At College, we met heaps and heaps of people from all sorts of places who I catch up with as often as possible. These are people I saw often in Biblestudy groups, at the women's group, and people I lived along side when we lived in College accommodation.  We see the people from our year group quite often which is great since they are our spiritual and professional family.  The only people who truly know what it is like to be in ministry.

So I look at my life and think "Ok so, somewhere along the line I picked up a lot of friends".  But then I remember my grandmother who had a best friend for over 85 years, and some others for almost 80 years.  I don't have any friends like that.  I don't have any friends from pre-school that I still see/write to/skype regularly.  I don't have friends from kindy/school in the way that some do.  I see the photos from weddings and think "why couldn't I have had friends like that? friends that just stick together through everything for 20 years? why can't I have 10 friends who I go to Byron /Bali/somewhere with every year or so?"

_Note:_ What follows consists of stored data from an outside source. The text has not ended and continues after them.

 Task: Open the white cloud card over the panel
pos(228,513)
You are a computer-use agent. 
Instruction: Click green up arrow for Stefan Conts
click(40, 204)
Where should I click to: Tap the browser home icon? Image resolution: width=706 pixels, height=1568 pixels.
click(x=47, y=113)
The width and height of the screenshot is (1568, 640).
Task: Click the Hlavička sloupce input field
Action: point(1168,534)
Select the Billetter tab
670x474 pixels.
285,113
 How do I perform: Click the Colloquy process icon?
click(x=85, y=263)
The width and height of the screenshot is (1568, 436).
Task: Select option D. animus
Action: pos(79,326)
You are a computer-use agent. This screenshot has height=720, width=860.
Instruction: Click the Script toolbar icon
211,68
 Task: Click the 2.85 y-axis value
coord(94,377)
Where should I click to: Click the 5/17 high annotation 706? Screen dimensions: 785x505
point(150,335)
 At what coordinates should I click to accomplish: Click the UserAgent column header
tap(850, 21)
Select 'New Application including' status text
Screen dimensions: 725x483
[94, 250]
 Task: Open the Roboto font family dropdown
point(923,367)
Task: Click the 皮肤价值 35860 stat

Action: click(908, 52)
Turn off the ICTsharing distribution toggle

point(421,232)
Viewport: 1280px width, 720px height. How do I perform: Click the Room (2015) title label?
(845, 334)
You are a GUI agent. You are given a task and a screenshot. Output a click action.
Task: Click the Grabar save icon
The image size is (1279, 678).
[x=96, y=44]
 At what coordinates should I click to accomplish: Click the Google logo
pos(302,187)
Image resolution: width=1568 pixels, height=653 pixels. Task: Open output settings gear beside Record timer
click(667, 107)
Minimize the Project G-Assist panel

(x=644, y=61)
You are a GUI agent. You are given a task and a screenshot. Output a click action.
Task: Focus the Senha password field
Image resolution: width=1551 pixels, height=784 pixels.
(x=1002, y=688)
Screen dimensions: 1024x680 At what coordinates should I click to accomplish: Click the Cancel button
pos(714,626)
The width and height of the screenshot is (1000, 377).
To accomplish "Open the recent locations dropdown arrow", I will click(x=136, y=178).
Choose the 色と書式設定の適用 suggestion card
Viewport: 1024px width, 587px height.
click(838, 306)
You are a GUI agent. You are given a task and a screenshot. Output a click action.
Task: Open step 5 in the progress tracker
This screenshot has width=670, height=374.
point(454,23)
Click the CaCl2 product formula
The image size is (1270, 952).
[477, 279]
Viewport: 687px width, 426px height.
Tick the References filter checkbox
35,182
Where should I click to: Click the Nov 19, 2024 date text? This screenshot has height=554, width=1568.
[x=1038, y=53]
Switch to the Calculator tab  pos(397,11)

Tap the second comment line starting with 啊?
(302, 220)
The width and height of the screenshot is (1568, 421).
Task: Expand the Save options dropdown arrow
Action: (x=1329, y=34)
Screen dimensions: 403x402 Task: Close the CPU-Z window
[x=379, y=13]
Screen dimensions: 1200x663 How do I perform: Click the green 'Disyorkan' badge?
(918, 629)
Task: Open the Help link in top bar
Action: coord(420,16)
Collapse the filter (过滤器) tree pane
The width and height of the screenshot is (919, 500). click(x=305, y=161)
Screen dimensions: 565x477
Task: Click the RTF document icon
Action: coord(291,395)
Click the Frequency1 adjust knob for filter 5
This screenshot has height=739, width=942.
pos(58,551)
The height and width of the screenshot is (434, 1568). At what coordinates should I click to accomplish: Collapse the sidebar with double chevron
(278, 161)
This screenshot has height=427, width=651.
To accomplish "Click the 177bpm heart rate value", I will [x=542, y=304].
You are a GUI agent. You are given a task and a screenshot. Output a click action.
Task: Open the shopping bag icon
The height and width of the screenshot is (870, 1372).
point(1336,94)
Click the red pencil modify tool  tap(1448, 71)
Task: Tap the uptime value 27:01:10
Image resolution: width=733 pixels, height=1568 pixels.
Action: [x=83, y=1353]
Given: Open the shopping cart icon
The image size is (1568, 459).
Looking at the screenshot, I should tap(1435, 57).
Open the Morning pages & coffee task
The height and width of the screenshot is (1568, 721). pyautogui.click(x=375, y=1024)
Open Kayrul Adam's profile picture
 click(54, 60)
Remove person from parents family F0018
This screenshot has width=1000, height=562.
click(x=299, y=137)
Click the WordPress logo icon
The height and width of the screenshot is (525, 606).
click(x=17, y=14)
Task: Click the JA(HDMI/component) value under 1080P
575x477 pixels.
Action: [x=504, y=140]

Then I look at my own wedding photos.  And I look at the lists that I draw up when I am inviting friends to things.  I have friends on these lists from school, churches, uni, work, beach mission, College, and just random other times.

Is my life poorer for missing the lifelong friendships? or is it richer for having friends from a plethora of places and times in my life?  Sometimes I can't say.

Tuesday, March 5, 2013

Anyone?... Bueller?

Ok so here's the thing.

We all love "Ferris Bueller's Day Off".  We love that he ditches school, has lots of fun with some friends, sticks it to the man and gets away with it.  We love that he gets away with it.

Well, we loved it when we were teenagers, because we wished it was us.  We loved it in our twenties because we liked to think that when we were at school we too would have jumped at the chance to ditch school (if we knew we'd never be busted).

As a teacher though, the movie can leave a bad taste in my mouth as I get older.  It irks me when students ditch school.  It irks me more when they are obviously intelligent kids with lots of potential (like Ferris).

And as a parent?  I'm not sure what I think.  I know for a fact that if I ever find out my kids have ditched school, they will be in trouble.  I also know that I'd like to think my kids will look back on their time at school and know they put in the best effort they could.

But at the same time, everyone needs an experience like Ferris' to look back on with nostalgia and a bit of pride.  Kind of an "I beat the rules and had a great time" thing.  I would hope that I wouldn't be so uptight that I wouldn't let them have some experiences that would give them those sorts of memories.